───── SOURCE MATERIAL ─────

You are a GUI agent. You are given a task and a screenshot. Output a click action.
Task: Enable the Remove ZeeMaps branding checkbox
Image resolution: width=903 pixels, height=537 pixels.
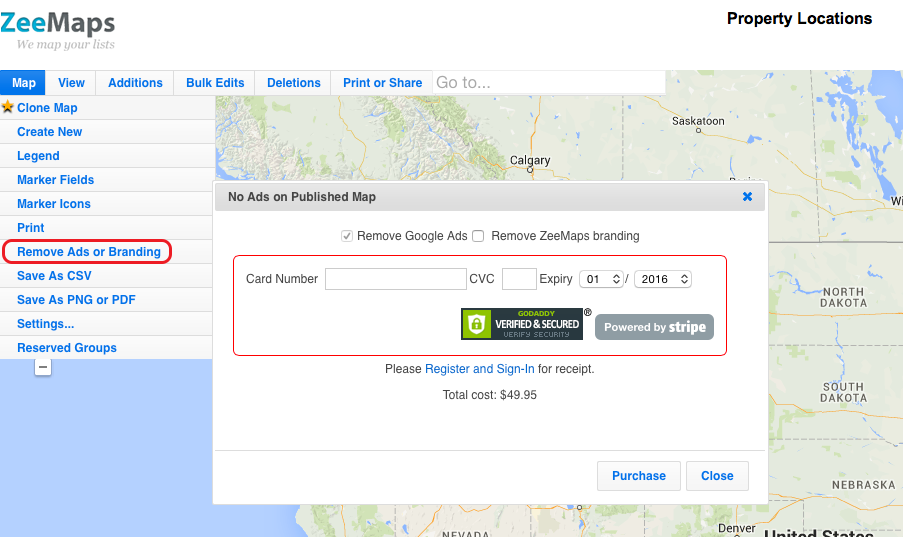pos(478,236)
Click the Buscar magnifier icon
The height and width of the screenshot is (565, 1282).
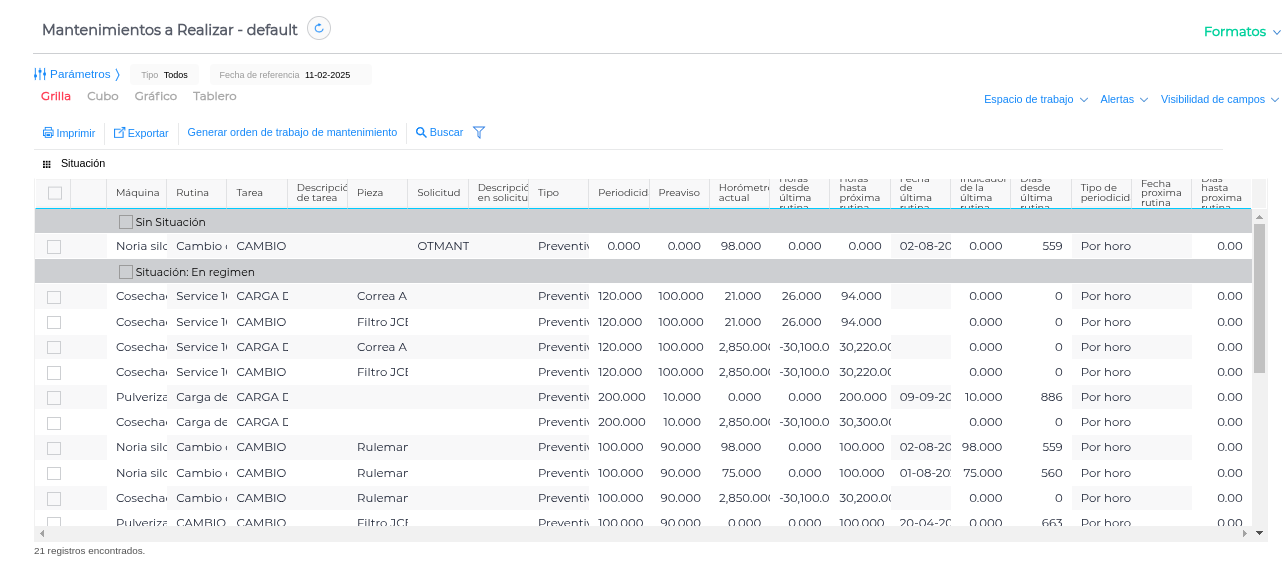(x=421, y=133)
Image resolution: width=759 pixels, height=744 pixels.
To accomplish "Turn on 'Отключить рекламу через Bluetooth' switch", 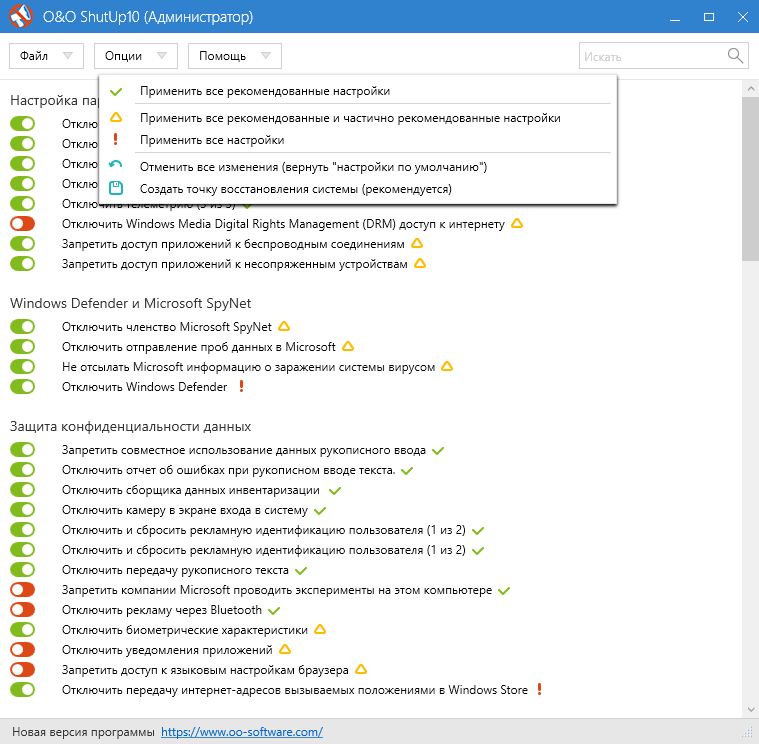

─────

▶ **ASSIGNMENT**:
Reproduce the lines above exactly, image-free.

▶ **RESPONSE BOX**:
You are a GUI agent. You are given a task and a screenshot. Output a click action.
Task: Enable the Remove ZeeMaps branding checkbox
Image resolution: width=903 pixels, height=537 pixels.
pos(478,236)
Click the Buscar magnifier icon
The height and width of the screenshot is (565, 1282).
(x=421, y=133)
Image resolution: width=759 pixels, height=744 pixels.
To accomplish "Turn on 'Отключить рекламу через Bluetooth' switch", 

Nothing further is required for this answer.